Passage =
►

The union of the shadow and material self is critical to the harmony theorists gesture toward, but how does one arrive there? Abject livid starvation, as enumerated in Kraus’ work, serves a similar, albeit masochistic, means of vacant, temporary stimulation. Does the holy union of shadow and material look like the coveted middle ground— a temporary hunger, only meant to serve as an impetus toward action, coupled with the realization of emotional patience, mediated through God, therapy, or a secure attachment style?

In the meantime, modern life is a buffet, and we all have a lifetime ticket.

Works Cited

Lasch, Christopher. The Culture of Narcissism : American Life in Age of Diminishing Expectations. Warner Books, 1983.

One comment

  1. Cleo, I really enjoyed this – and if, as you say, your interest has been piqued as regards a larger project, I think you’ll find lots more in Alexandra Kleeman’s work to go on with, which takes as its jumping off point one of the questions you pose here: ‘The union of the shadow and material self is critical to the harmony theorists gesture toward, but how does one arrive there?’

    You mark a move from abnegation to consumption (or from starvation to gorging, even) as a central one between Kraus and Egan, making the acute observation that ‘consumption’ – what we might even call desire (appetite attached to an object) – is the ‘engine’ of plot in the novel (it’s interesting too that you loosely frame this in terms of generic investment, even before our class discussion: Charlotte ‘invests’ in the redemption arc promised by professional success; Moose immerses himself in the discourse of history; young Charlotte tries to write herself into a romance).

    You capture something else here about the place of motion and movement in the novel, and the way in which these ‘journeys’ end not in resolution but in – not necessarily disaster, but certainly not in any neat conclusion (cf. Morgan on the ‘cyclical’ nature of the plot/form of the novel; think also about how desire operates in consumerist culture, always deferred and displaced through the commodity form so that our hunger for the human can never truly be sated. Or, per Morgan again, ‘Why does everyone in this book want to take their wives on holiday??’ lol). This connects too to the Lasch quotation you use and this concern with the ‘lost innocence of spontaneous feeling,’ which very closely recalls the Wallacian anxiety regarding the other-directedness of interiority in the ‘advertising age’ (according to Adam Kelly), but also reminds me of the Beats and their connection between spontaneity and authenticity – think On the Road again, eh? We could think about Egan’s use of the novel form in light of this too, and Deepali’s suggestion that the novelist is faced with a certain lack of novelty (hahaha) – what to do when everything has been done before? Well, Egan seems to say, why not do it all, again.

◄

Provided material =
►

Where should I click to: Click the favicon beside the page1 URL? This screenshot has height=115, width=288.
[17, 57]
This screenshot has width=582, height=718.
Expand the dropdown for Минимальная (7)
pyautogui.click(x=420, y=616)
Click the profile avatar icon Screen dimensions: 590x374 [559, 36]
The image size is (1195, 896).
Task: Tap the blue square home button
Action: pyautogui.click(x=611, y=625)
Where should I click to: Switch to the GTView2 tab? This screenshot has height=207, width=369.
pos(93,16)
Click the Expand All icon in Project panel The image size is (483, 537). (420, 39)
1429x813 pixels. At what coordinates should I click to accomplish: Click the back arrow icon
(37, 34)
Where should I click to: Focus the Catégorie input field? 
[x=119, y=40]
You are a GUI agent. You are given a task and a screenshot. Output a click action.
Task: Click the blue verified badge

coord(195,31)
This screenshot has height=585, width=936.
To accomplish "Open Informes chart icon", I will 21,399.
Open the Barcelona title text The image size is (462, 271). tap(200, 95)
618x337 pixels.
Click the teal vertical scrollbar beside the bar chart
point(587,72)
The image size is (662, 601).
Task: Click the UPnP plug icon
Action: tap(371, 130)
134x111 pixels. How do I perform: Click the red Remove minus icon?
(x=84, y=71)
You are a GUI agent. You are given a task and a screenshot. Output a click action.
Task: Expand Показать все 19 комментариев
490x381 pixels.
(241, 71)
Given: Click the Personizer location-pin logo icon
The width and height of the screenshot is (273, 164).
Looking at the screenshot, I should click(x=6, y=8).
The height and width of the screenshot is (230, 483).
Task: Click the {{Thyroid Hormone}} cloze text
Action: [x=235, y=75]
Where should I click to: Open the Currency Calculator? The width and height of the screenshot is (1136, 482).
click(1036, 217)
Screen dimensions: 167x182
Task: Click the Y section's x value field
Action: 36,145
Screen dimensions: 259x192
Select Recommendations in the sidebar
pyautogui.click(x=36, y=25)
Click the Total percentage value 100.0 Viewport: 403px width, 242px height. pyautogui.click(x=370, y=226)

◄

Retype the passage above word for word, starting at "In the meantime, modern" and ending at "Warner Books, 1983.".

Solved exercise =
In the meantime, modern life is a buffet, and we all have a lifetime ticket.

Works Cited

Lasch, Christopher. The Culture of Narcissism : American Life in Age of Diminishing Expectations. Warner Books, 1983.